- _TASK INSTRUCTIONS_: Identify all lines of the data containing the string "agent" and copy them.

[Stored records]
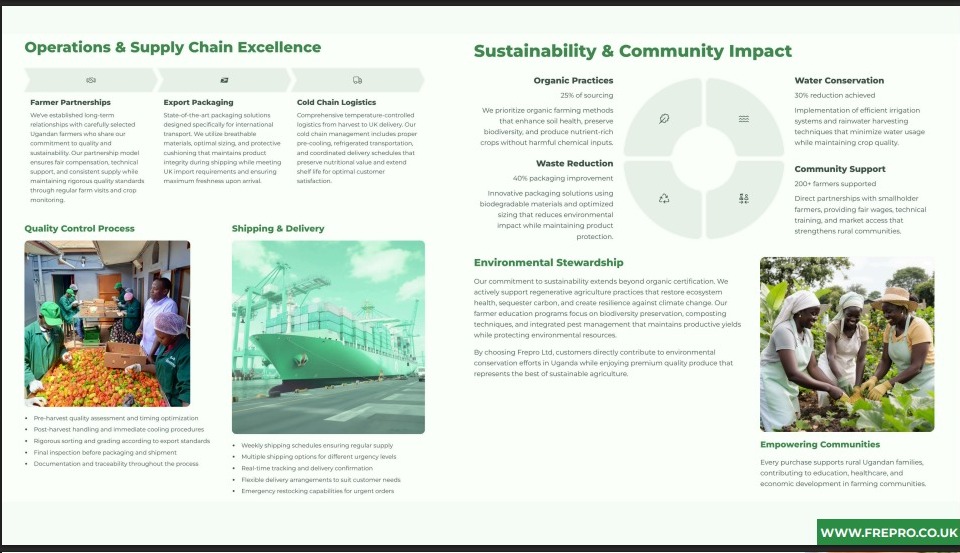The height and width of the screenshot is (553, 960).
Task: Select the water waves icon in the donut
Action: coord(743,119)
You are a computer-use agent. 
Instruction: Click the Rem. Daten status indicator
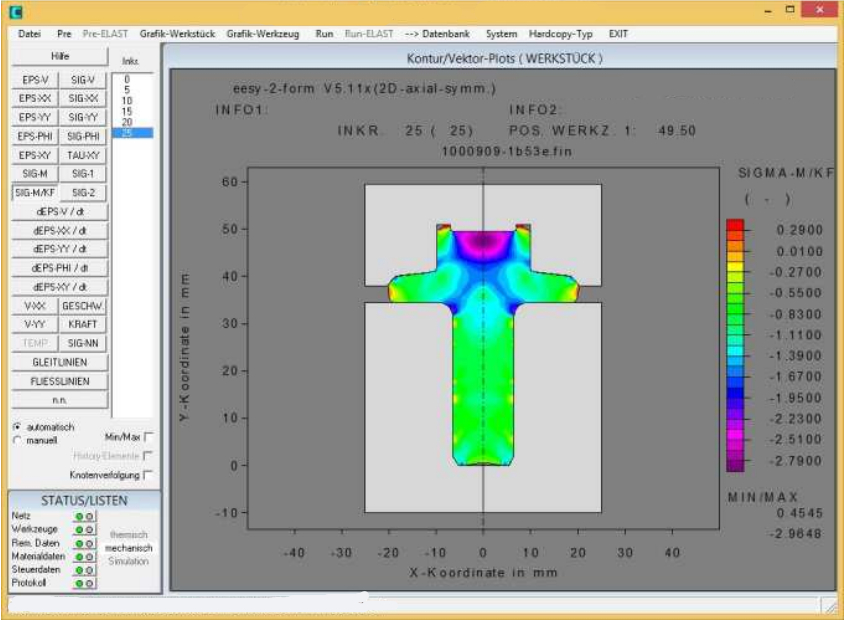(84, 541)
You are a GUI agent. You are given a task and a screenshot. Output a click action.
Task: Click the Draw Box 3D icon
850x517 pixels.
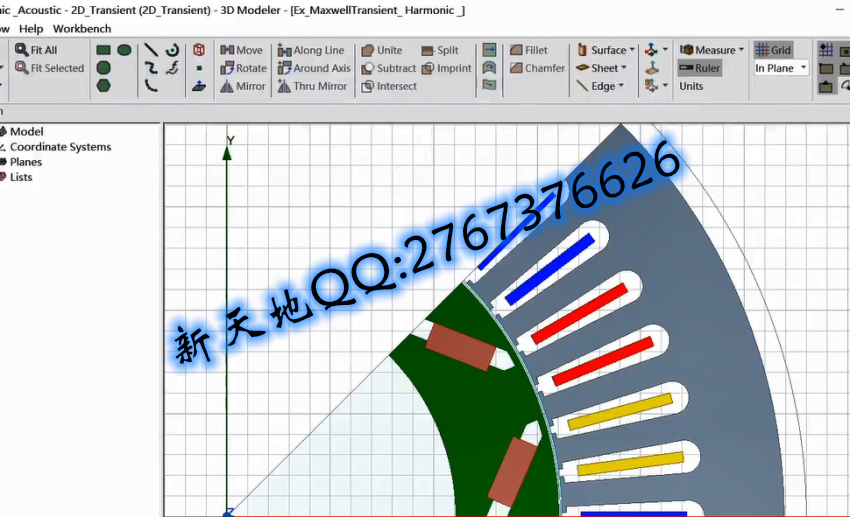pos(199,50)
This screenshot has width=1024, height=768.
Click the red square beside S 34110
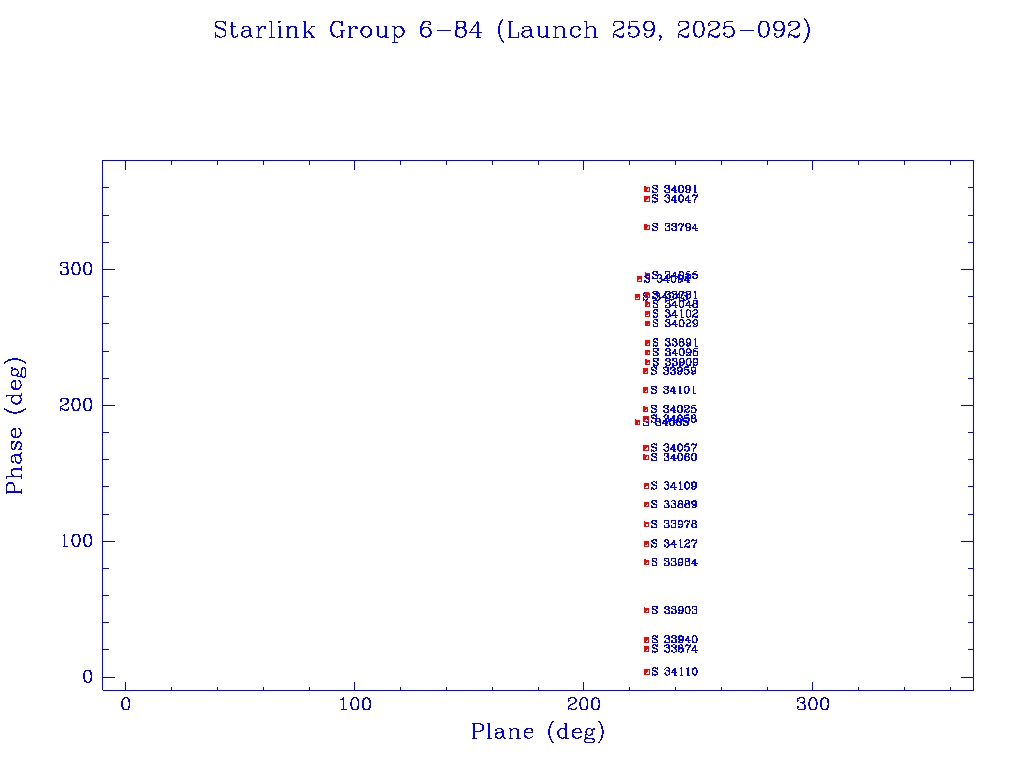tap(647, 672)
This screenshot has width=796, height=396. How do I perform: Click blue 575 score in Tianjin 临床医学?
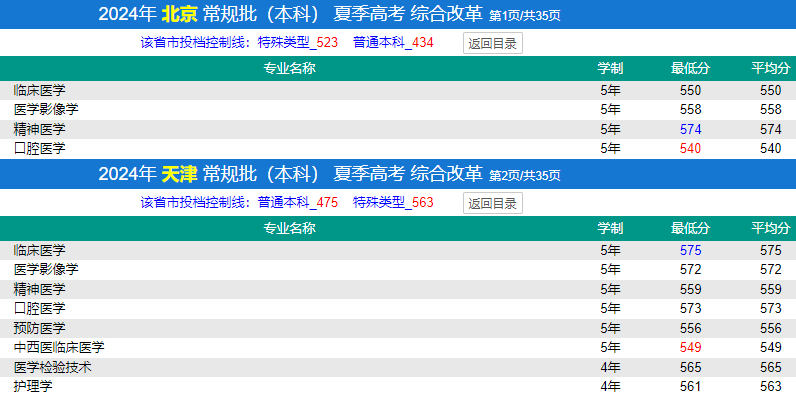tap(690, 250)
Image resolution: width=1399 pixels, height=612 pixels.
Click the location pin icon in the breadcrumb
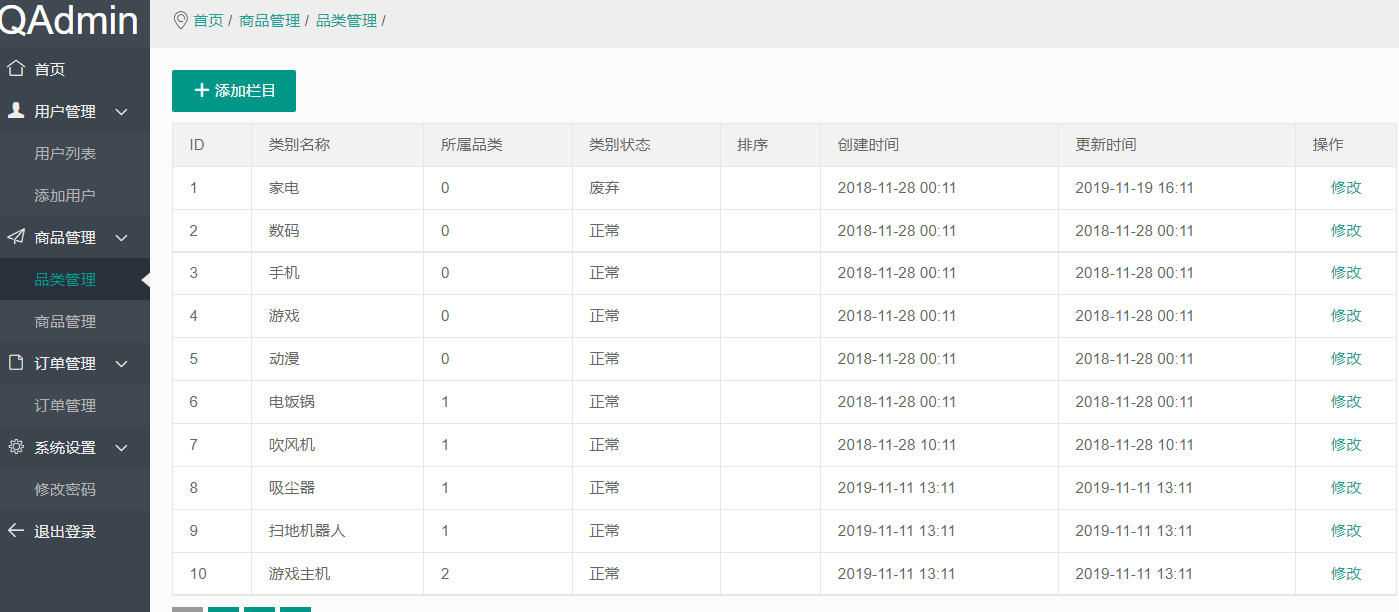click(180, 18)
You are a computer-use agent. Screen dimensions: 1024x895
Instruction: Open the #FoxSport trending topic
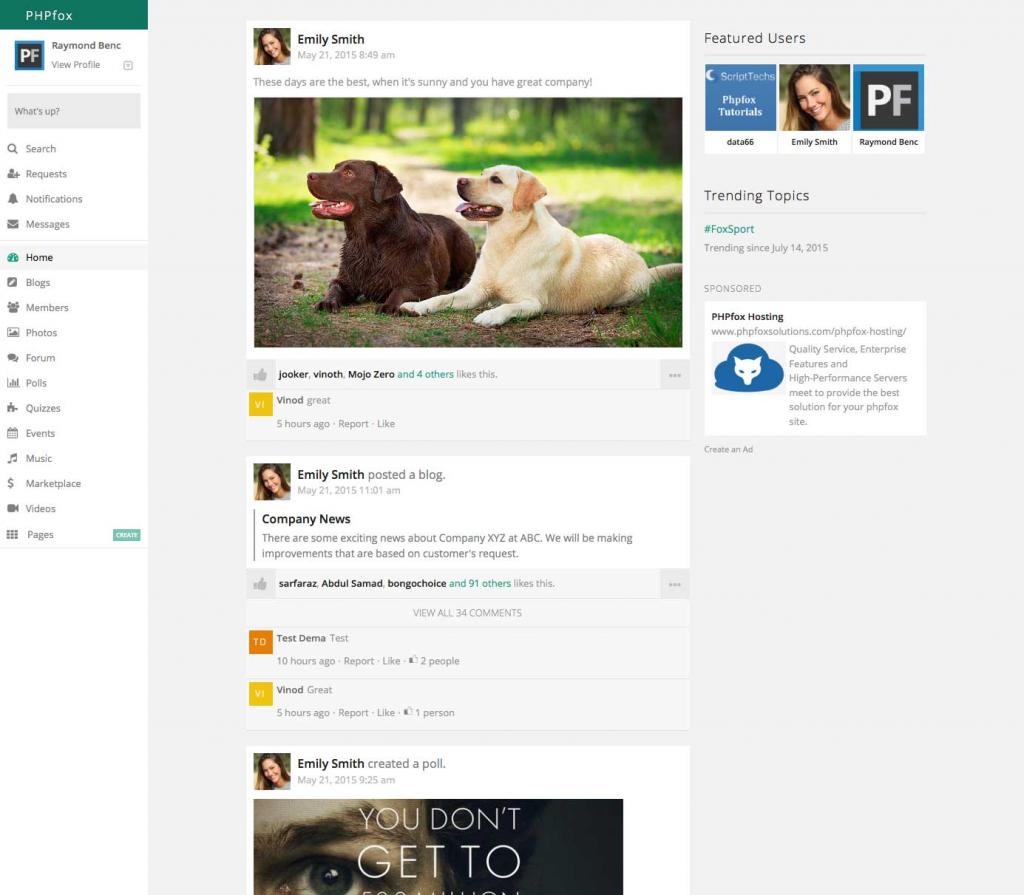tap(729, 229)
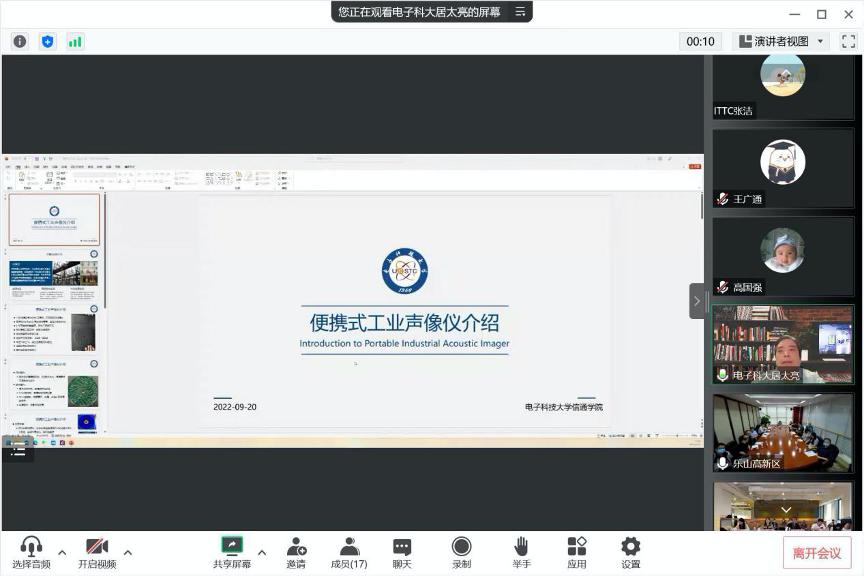Raise your hand using 举手
This screenshot has width=864, height=577.
point(521,549)
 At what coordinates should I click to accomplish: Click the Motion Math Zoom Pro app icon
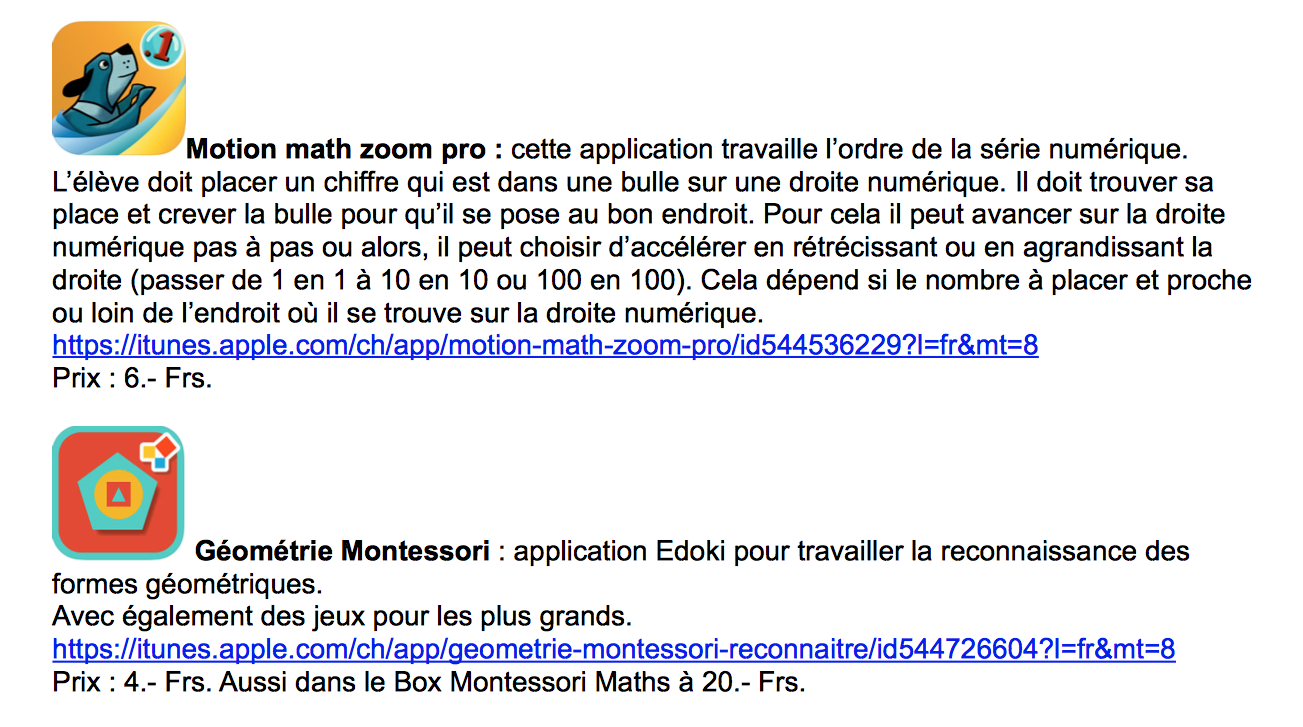[118, 88]
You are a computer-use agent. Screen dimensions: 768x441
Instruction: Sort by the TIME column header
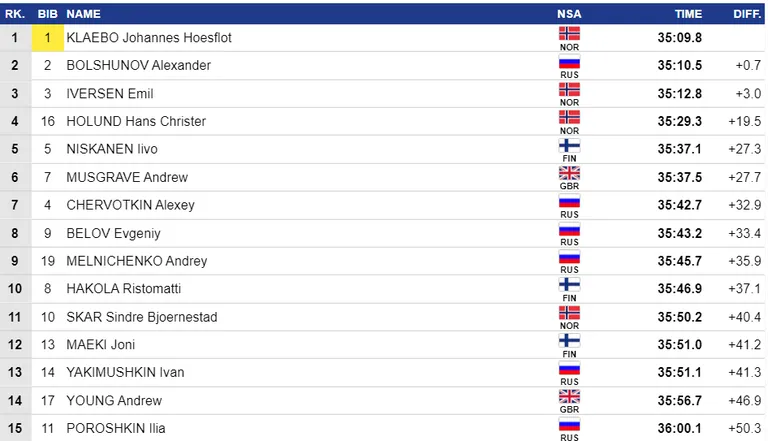pyautogui.click(x=688, y=14)
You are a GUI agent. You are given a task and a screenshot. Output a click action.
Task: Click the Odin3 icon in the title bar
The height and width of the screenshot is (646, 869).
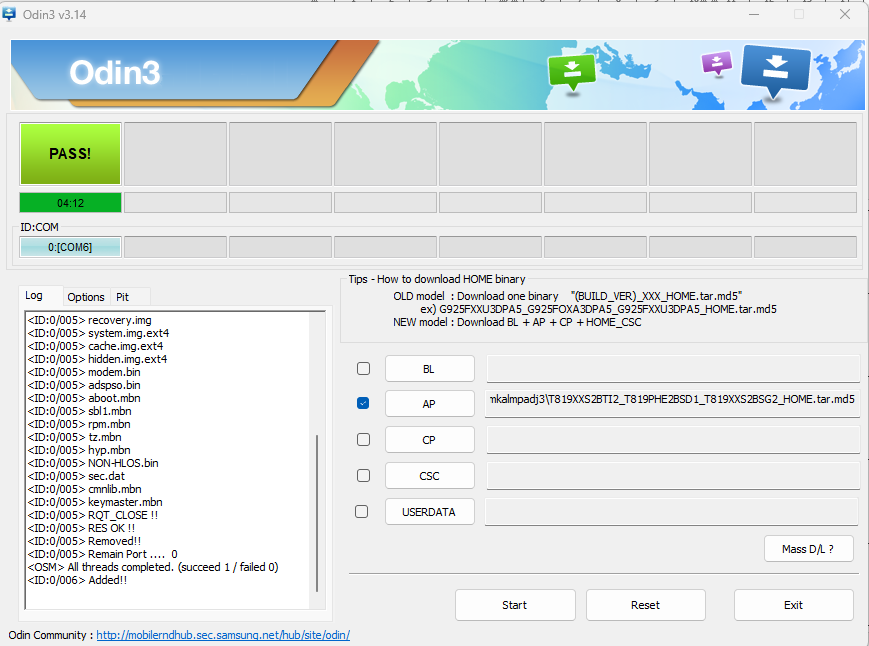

- _EXERCISE RESULT_:
You are a computer-use agent. 
You are a GUI agent. You are given a task and a screenshot. Output a click action.
You are a computer-use agent. Screen dimensions: 1024x895
You are a computer-use agent. Screen dimensions: 768x441
You are a GUI agent. You are given a task and a screenshot. Output a click action.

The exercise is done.